┌─ Data

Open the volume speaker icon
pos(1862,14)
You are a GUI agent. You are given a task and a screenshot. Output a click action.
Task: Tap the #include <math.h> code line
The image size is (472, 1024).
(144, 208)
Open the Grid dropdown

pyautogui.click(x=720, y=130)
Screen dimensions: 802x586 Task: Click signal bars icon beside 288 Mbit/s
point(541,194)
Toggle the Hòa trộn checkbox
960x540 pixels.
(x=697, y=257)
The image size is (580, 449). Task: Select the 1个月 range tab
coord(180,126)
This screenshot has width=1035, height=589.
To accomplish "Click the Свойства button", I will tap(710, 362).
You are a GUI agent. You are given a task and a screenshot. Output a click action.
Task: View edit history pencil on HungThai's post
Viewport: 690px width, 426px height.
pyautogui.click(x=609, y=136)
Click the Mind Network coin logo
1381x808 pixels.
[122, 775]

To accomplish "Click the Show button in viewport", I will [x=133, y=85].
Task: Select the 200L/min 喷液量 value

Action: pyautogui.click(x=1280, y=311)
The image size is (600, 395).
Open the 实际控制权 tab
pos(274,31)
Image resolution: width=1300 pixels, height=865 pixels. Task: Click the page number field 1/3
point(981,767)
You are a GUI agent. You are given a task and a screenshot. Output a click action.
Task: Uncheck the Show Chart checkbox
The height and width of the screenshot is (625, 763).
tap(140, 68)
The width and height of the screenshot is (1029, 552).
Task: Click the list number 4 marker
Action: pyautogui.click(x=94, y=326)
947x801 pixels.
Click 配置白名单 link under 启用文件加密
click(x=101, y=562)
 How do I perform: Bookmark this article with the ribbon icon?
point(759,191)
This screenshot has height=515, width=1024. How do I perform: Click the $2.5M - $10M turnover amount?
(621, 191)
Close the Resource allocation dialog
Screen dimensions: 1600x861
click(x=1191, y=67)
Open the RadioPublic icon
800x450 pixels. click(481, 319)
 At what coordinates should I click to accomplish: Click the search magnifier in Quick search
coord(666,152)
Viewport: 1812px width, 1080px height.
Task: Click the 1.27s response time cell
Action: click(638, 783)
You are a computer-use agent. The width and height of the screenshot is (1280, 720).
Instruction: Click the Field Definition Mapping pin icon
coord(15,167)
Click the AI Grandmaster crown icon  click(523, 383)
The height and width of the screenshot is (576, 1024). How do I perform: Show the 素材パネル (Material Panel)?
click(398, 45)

└─

- **Directions for this task**:
Reproduce the data, keeping every line exactly the same.

- **Result of the task**:
Open the volume speaker icon
pos(1862,14)
You are a GUI agent. You are given a task and a screenshot. Output a click action.
Task: Tap the #include <math.h> code line
The image size is (472, 1024).
(144, 208)
Open the Grid dropdown

pyautogui.click(x=720, y=130)
Screen dimensions: 802x586 Task: Click signal bars icon beside 288 Mbit/s
point(541,194)
Toggle the Hòa trộn checkbox
960x540 pixels.
(x=697, y=257)
The image size is (580, 449). Task: Select the 1个月 range tab
coord(180,126)
This screenshot has width=1035, height=589.
To accomplish "Click the Свойства button", I will tap(710, 362).
You are a GUI agent. You are given a task and a screenshot. Output a click action.
Task: View edit history pencil on HungThai's post
Viewport: 690px width, 426px height.
pyautogui.click(x=609, y=136)
Click the Mind Network coin logo
1381x808 pixels.
[122, 775]

To accomplish "Click the Show button in viewport", I will [x=133, y=85].
Task: Select the 200L/min 喷液量 value

Action: pyautogui.click(x=1280, y=311)
The image size is (600, 395).
Open the 实际控制权 tab
pos(274,31)
Image resolution: width=1300 pixels, height=865 pixels. Task: Click the page number field 1/3
point(981,767)
You are a GUI agent. You are given a task and a screenshot. Output a click action.
Task: Uncheck the Show Chart checkbox
The height and width of the screenshot is (625, 763).
tap(140, 68)
The width and height of the screenshot is (1029, 552).
Task: Click the list number 4 marker
Action: pyautogui.click(x=94, y=326)
947x801 pixels.
Click 配置白名单 link under 启用文件加密
click(x=101, y=562)
 How do I perform: Bookmark this article with the ribbon icon?
point(759,191)
This screenshot has height=515, width=1024. How do I perform: Click the $2.5M - $10M turnover amount?
(621, 191)
Close the Resource allocation dialog
Screen dimensions: 1600x861
click(x=1191, y=67)
Open the RadioPublic icon
800x450 pixels. click(481, 319)
 At what coordinates should I click to accomplish: Click the search magnifier in Quick search
coord(666,152)
Viewport: 1812px width, 1080px height.
Task: Click the 1.27s response time cell
Action: click(638, 783)
You are a computer-use agent. The width and height of the screenshot is (1280, 720).
Instruction: Click the Field Definition Mapping pin icon
coord(15,167)
Click the AI Grandmaster crown icon  click(523, 383)
The height and width of the screenshot is (576, 1024). How do I perform: Show the 素材パネル (Material Panel)?
click(398, 45)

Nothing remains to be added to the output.